“You Do Such A Disservice When You Lie About Things Like This.”
- Jussie Smollett, last week.
I must admit, I do feel a bit of sympathy for Jussie Smollett. His anger towards racial injustice, homophobia, hate crime in America and the Trump administration in general, was real. With that anger fueling schemes of revenge over rationality, Smollett likely felt he was justified in staging something that could not only hurt Trump, but give Smollett a louder voice in fighting for social justice causes, and bring more national attention to real hate crimes (which has indeed been on the rise even prior to Trump’s presidency). Yeah, ok, it looks like he was also banking that it would also increase his fame and salary, but that aside for the moment, I do believe he was a victim, but only to the allure of crafting a valuable piece of news for a cultural market that has reached a point of critical inflation for stories that play on our fears, hatred, divisiveness, and anger.

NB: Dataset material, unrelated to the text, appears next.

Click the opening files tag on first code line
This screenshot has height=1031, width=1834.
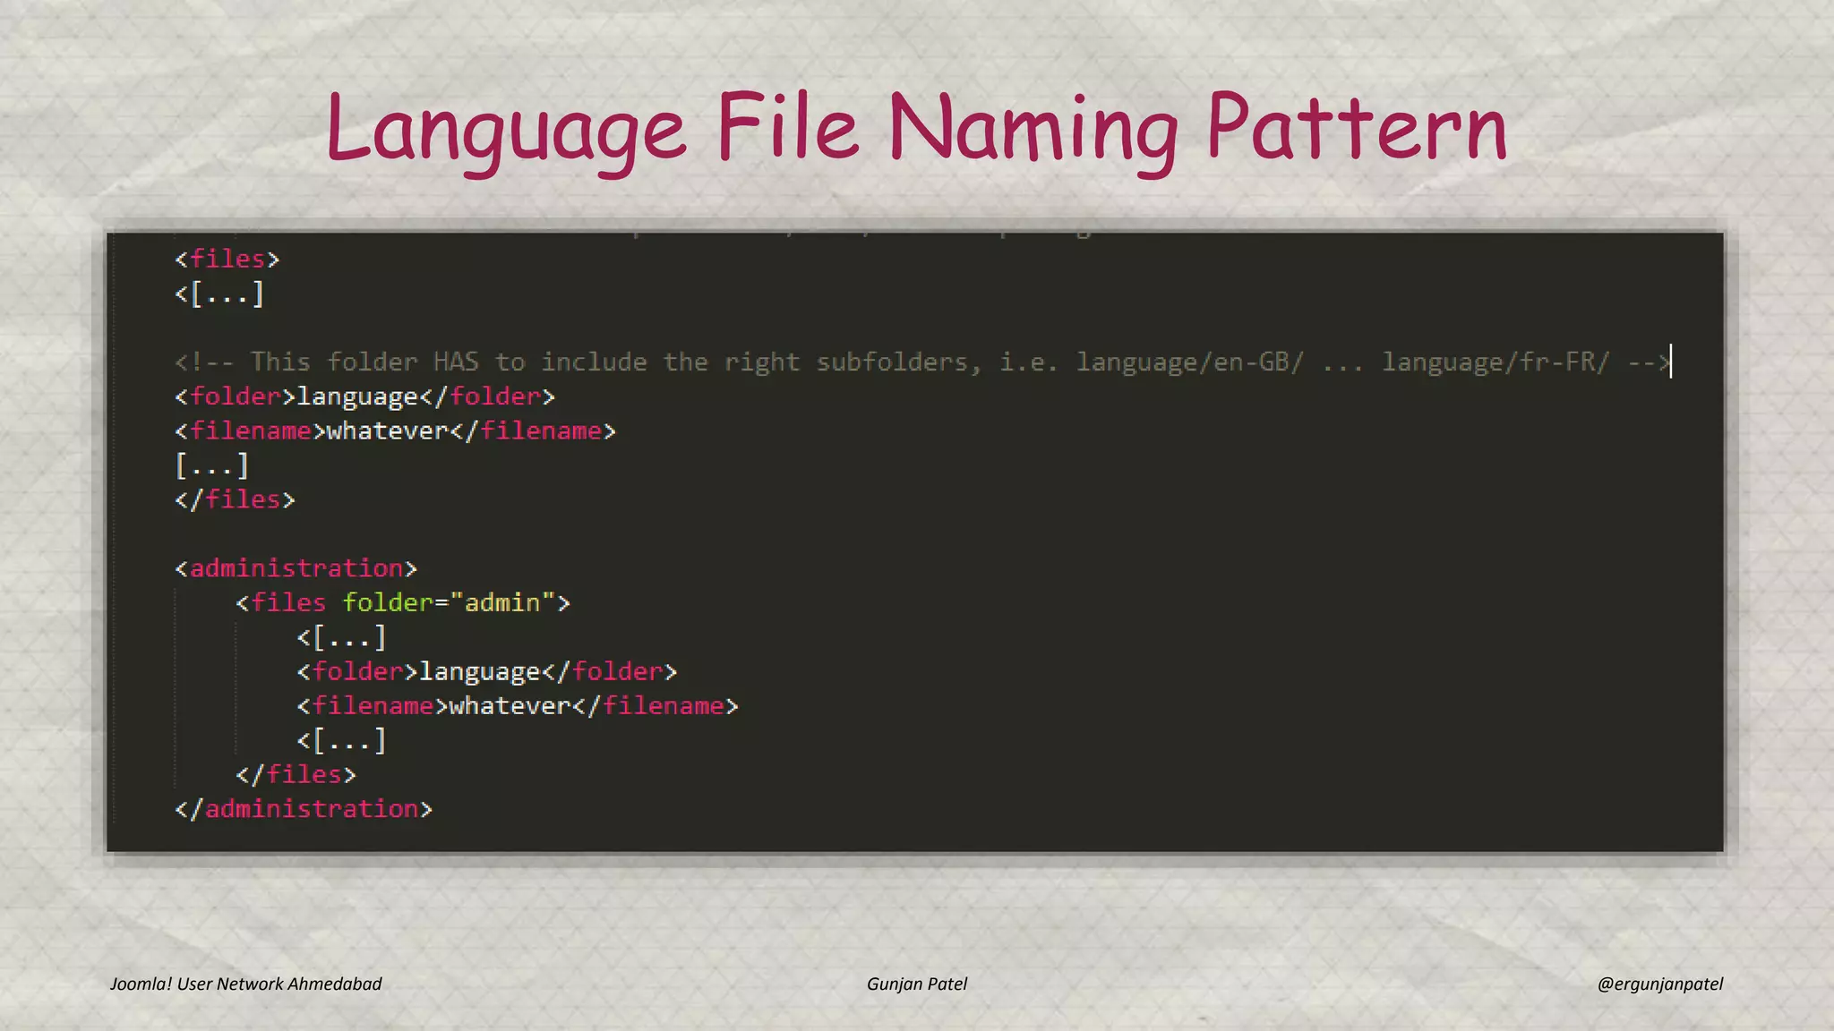(x=227, y=259)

The Smollett saga is another example of left and right media’s exploitation of stories with racially charged narratives that play directly to their audiences, in other words, stories with “race appeal”. The media and audiences simply haven’t been bothering with evidence, analysis and deliberation in order to quickly get to the juicier part of opinion and confirming their political positions. When we create a culture dictated by confirmation bias, of rushing to judgement without facts, of essentializing the world to tweet-length pronouncements of good and bad, and perpetrator and victim, we create the opportunities that Smollett tried to capitalize on.
The rewards that Smollett envisioned from manufacturing harm apparently made him unable to understand that being a victim of a violent crime, of racist attacks and oppression is not a glamor industry, it’s not something you get to choose, to add to your identity collection. Yet one of the ugly 21st century by-products of the spectacularization of oppression through the filter of biased media outlets is what John McWhorter, in his article about Smollett in The Atlantic, calls “victimhood chic”, highlighted by the trend of “acting oppression instead of suffering it”. The pull to become an A-list victim for this B-list celebrity was just too strong, and under the cloak of a majority of media consumers erring on the side of believing without much scrutiny, Smollett felt he could get away with it, despite the sloppy craftsmanship of his hoax.
My sympathy for Smollett only goes so far until it reaches that point where he fails to see how succumbing to victimhood chic and the game of polarized media-cooked politics — especially in such an elaborate and public way — only hurts the very things that he stood for and fought against as an activist.
Last month, several news outlets were closely covering the murder of a 7-year-old African-American girl, Jazmine Barnes, who was shot and killed in a targeted attack in Texas. It was initially presumed to be a racially motivated shooting; a white male was reported driving away from the scene of the crime. A police sketch of a hooded white male in his forties was plastered all over the news. For a few days, it was a lead story on several mainstream news outlets. Yet, if you turned over to fox news, you didn’t see too much about that story; instead, you might find any one of the seemingly daily stories about an undocumented immigrant who mugged or killed someone, which functions less as “news”, and more as an attempt to provide evidence to bolster their president’s flimsy argument that the border is a national crisis.
As it turned out, the shooter in the Barnes case did not turn out to be a 40-year-old white male, but a 20-year-old black man. The white male was actually a witness mistakenly viewed as the suspect in a hate crime. You might have missed the conclusion of that tragic story since the it didn’t get as much airtime after it lost its race appeal.
As for the Fox news immigrant criminal campaign, there is no substantial analysis that supports any notion that immigrants are more likely to crimes than non-immigrants; it’s clearly a myth invented to rile up his base and metastasize fear at the expense of millions of immigrants legally living in the U.S.
These cases are indicative of the insidious racism and commodification of tension, fear and hatred in the political media and the cultural dialogue that it fosters. And it does nothing but manifest more tension, fear and hatred, and create more fake victims and more discredited real ones.
All too frequently, you’ll see a story become leading news or worth a social media frenzy ONLY when it becomes something that confirms what one side of a political view believes. Just as we saw with the Convington Catholic High School story, the blackface/blackface/sexual misconduct scandals in Virginia, and now with Jussie Smollett, it will be worth the editorial real estate for the left when it is benefits their base, and then will flip if the story takes a turn to the validate the right. This doesn’t mean that anyone should regret supporting Smollett at first, or feel guilty for allowing space and time for more details before formulating an opinion. But our modern political and cultural deep divide has made us even divided in approaching issues that people could otherwise agree to resolve together, like racism, sexism, violence, or even be able to find the real issues in the pile of biased, charged, and untrustworthy sound-bites, tweets and opinion editorials. It’s the media-fueled politicization of serious issues on both sides that makes them even harder to tackle these issues as a nation.